__Document passage__.
Mp5 is almost universally agreed to be a hunter stat that is wasted on enhance shaman gear. Note that the more you decide to contribute in a "hybrid" manner (healing to top off yourself and others) the mana pool will become slightly more important, but not such that you should sacrifice significant DPS upgrades to hold on to 15 Int on another item. The combination of Judgment of Wisdom and Shamanistic Rage (use it early, use it often) should prevent you from running out of mana even in full rogue leather gear - unless you're having to spot heal.


[top]Expertise Rating

Patch 2.3 converted weapon skill rating into weapon expertise rating, which converts into Expertise skill at a rate of 3.9423 expertise rating:1 Expertise, and reduces the chance for your target to dodge and parry by 0.25% per point of Expertise. 103 Expertise Rating is required to achieve 6.25% dodge reduction, which is the maximum observed value of any NPC. As an example, [Shoulderpads of the Stranger], which used to provide 10 dagger skill rating, now provides 10 expertise rating (all weapons).

__Source data__.
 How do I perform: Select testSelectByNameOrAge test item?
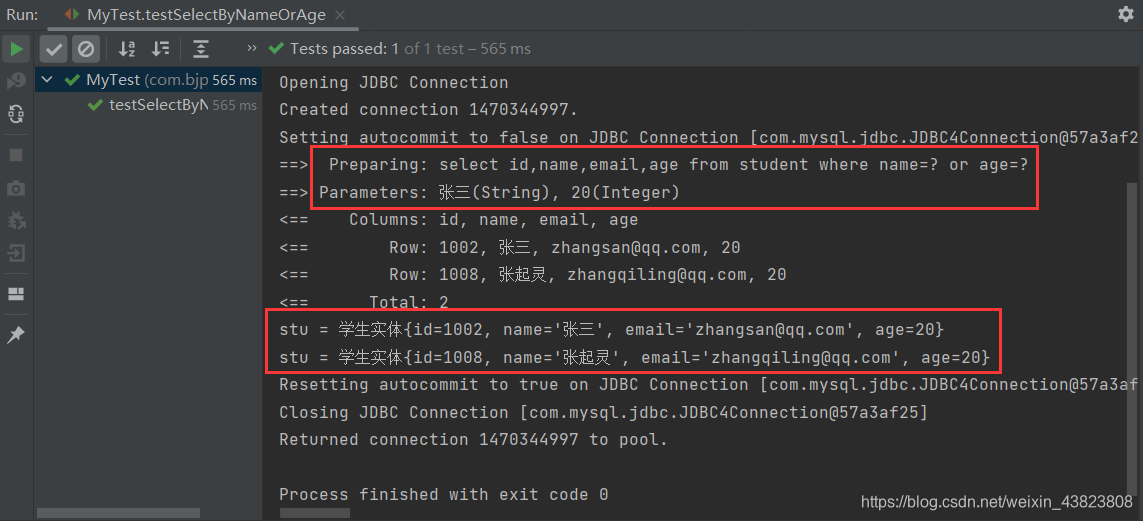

__Given task 1__. In the shaman gear guide, how much Expertise Rating is needed to reach 6.25% dodge reduction?
__Given task 2__. In the shaman gear guide, rewrite everything from "[top]Expertise Rating" down to "rating (all weapons).", swapping "dagger" for "sword".
__Given task 3__. Write what comes next in the shaman gear guide, starting after its final sentence.

__Written response 1__. 103 Expertise Rating

__Written response 2__.
[top]Expertise Rating

Patch 2.3 converted weapon skill rating into weapon expertise rating, which converts into Expertise skill at a rate of 3.9423 expertise rating:1 Expertise, and reduces the chance for your target to dodge and parry by 0.25% per point of Expertise. 103 Expertise Rating is required to achieve 6.25% dodge reduction, which is the maximum observed value of any NPC. As an example, [Shoulderpads of the Stranger], which used to provide 10 sword skill rating, now provides 10 expertise rating (all weapons).

__Written response 3__.
The parry reduction element of Expertise will have only marginal use in raid settings: mobs cannot parry attacks made from behind. Many bosses randomly turn to cast attacks and can parry while turning, but this possibility is too random to value significantly. Unlike parry, mobs can dodge attacks from behind and Expertise is currently the only way to reduce the number of dodges. The dodge reduction element of Expertise will vary from encounter to encounter: it will be useless against bosses that are constantly casting (e.g. Shade of Aran, High Astromancer Solarian, Reliquary of Souls) because mobs cannot dodge while casting, but useful against mobs that do not cast or only cast instant spells. Expertise has been shown to affect yellow damage as well as white damage, so under the second circumstance it is actually more useful than hit rating for enhancement shamans.

We still don't know how Expertise's dodge and parry reduction affect the one-roll white attack table. For now, the community is assuming that it converts dodges and parries into hits that do not have a chance to crit. On the other hand, we are now confident that Expertise will allow yellow attacks to crit, since they are resolved through a two-roll system. Thus, we will estimate expertise rating to be similar to the weight of hit rating, with some exceptions.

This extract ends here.